Directions ▸ All lines containing the string "chart" must be copied from the entries.
============================================================
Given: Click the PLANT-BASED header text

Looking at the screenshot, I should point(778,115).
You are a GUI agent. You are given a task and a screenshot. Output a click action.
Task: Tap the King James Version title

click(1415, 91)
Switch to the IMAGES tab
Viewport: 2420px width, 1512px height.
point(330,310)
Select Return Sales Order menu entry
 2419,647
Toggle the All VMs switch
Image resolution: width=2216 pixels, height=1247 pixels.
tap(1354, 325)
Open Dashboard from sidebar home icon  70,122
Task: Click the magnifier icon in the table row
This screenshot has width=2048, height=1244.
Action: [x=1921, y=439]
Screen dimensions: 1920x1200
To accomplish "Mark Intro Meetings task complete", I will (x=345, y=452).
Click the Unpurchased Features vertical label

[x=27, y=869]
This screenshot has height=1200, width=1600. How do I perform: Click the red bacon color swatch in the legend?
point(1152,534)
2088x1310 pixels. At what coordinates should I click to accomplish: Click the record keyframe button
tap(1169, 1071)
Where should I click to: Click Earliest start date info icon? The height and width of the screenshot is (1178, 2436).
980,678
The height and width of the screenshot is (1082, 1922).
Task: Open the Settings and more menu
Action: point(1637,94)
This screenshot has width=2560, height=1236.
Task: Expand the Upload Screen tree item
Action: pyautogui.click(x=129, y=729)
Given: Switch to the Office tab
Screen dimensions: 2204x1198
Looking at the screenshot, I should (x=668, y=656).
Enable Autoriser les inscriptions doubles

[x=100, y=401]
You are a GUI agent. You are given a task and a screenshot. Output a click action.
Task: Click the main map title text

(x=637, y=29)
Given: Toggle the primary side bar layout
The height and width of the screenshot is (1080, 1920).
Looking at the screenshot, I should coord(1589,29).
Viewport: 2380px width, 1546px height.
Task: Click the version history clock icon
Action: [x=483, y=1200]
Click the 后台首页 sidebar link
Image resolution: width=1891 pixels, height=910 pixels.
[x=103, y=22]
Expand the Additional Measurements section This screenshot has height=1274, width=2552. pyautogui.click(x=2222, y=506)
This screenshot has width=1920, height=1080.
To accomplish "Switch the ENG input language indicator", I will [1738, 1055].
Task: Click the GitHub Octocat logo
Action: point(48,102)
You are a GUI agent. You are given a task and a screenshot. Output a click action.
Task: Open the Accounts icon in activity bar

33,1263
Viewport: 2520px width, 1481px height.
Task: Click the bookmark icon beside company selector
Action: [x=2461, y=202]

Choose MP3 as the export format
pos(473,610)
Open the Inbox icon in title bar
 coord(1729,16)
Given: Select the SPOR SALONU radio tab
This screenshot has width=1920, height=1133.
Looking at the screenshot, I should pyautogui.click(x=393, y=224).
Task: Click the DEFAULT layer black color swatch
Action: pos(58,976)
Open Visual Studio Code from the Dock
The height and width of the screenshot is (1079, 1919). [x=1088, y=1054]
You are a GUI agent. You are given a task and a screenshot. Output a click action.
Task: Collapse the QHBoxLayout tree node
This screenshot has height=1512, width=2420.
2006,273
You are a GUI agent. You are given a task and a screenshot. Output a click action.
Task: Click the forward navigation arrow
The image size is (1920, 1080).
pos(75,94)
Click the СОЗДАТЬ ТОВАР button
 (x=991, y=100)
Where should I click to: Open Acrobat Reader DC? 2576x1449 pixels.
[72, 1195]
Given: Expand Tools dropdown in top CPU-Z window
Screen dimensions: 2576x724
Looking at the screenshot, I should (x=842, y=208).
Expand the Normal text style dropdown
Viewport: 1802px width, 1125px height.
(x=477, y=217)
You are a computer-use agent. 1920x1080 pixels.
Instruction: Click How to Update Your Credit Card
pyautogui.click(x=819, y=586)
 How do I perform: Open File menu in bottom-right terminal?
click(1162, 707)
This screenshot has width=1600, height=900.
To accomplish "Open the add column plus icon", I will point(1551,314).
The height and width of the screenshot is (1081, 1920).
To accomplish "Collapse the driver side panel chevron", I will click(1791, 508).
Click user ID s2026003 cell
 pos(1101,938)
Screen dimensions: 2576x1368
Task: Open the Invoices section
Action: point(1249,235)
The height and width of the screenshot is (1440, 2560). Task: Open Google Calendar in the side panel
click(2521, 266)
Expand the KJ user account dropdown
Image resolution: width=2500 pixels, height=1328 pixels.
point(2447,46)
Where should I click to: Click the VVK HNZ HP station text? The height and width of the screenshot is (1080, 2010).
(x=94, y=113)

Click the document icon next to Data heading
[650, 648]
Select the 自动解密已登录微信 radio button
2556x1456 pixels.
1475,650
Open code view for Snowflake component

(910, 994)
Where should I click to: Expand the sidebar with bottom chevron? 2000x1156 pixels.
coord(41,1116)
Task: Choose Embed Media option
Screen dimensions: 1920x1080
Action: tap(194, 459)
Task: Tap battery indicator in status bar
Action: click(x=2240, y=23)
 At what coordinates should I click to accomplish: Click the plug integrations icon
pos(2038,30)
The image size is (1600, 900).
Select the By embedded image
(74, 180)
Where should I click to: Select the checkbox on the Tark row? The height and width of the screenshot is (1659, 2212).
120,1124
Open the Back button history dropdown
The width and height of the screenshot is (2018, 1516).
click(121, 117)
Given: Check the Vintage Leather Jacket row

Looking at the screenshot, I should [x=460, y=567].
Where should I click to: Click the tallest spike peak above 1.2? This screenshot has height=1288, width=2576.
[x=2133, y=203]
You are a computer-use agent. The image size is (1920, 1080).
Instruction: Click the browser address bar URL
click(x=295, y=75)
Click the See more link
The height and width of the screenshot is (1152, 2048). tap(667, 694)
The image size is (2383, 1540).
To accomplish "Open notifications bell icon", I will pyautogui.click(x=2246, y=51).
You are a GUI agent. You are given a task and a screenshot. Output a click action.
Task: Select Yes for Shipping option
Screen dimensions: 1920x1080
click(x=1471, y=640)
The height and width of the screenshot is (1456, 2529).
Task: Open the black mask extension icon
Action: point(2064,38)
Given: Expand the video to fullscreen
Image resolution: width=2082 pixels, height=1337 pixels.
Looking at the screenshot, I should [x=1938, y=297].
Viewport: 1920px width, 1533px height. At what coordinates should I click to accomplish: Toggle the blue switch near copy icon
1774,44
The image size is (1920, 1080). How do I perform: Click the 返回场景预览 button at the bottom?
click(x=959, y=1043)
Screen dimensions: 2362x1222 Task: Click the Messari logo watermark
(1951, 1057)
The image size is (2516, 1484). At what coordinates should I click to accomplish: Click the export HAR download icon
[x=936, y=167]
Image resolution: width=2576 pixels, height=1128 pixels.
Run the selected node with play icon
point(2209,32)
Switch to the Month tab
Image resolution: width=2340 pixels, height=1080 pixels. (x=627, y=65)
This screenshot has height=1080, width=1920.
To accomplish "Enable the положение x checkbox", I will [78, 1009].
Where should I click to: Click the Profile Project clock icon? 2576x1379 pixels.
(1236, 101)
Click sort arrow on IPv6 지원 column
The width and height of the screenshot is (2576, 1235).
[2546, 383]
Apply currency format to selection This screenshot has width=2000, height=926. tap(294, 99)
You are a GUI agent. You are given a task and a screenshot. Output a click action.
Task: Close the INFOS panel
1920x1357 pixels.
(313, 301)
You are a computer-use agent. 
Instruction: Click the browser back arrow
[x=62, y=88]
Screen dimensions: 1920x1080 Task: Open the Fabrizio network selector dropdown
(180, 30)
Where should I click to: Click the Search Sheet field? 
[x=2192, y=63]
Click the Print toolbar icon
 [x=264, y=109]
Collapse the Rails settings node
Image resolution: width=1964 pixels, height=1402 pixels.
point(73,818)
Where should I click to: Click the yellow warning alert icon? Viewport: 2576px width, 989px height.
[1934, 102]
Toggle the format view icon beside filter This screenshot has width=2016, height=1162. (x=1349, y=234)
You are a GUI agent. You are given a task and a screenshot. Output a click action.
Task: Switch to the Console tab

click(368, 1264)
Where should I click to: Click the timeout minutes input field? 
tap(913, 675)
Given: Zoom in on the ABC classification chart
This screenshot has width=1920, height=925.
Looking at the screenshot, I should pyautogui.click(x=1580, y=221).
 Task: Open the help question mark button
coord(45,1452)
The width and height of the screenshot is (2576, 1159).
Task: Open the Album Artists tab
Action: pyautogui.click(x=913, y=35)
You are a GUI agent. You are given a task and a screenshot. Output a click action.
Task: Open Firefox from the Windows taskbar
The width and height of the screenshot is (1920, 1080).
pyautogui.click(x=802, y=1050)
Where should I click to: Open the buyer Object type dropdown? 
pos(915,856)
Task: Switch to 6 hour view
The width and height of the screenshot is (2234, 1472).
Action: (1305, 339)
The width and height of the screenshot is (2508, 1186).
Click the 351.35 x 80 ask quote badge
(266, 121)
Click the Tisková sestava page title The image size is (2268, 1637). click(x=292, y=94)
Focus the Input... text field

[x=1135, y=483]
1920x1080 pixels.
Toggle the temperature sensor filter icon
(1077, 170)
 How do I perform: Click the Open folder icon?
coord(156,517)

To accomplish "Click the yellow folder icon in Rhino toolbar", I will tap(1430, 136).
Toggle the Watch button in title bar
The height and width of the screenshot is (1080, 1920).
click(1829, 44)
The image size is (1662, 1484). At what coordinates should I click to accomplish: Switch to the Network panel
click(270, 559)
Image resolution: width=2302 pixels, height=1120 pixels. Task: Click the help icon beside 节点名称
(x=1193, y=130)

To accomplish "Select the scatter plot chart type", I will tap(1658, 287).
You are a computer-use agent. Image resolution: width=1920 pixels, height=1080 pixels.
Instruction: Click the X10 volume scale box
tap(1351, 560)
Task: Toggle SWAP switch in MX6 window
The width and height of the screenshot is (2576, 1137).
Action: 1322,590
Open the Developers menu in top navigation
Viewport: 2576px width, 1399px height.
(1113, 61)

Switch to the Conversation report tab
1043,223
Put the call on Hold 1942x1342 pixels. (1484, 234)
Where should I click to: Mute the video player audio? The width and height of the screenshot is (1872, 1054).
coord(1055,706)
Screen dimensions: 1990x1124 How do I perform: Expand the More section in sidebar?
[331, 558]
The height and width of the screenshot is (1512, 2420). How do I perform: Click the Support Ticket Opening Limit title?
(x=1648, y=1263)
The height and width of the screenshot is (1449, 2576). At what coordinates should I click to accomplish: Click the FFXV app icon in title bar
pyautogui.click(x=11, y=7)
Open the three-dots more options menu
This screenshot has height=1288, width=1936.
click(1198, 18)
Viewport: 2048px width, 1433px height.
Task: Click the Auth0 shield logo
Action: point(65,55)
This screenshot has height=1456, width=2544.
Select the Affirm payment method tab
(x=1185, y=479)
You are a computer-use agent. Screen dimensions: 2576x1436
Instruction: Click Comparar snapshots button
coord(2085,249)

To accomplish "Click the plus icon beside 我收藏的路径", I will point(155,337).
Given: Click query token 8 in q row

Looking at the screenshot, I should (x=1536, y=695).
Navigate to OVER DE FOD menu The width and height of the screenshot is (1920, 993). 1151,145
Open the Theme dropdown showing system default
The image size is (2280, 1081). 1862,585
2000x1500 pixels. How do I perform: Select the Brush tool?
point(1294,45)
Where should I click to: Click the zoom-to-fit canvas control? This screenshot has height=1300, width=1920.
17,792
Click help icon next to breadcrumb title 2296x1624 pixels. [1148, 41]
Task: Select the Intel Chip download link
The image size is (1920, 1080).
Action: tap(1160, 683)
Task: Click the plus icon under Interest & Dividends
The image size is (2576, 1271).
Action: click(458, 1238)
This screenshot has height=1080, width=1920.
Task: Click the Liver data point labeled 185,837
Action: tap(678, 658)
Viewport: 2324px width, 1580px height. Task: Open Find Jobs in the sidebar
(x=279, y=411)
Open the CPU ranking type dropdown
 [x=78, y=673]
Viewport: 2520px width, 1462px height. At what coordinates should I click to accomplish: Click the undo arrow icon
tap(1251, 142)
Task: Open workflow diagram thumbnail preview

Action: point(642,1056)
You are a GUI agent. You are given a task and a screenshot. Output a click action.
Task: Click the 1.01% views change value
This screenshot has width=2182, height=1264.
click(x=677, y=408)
============================================================
Answer for the task ▸
Given: Zoom in on the ABC classification chart
To accomplish "Select the scatter plot chart type", I will tap(1658, 287).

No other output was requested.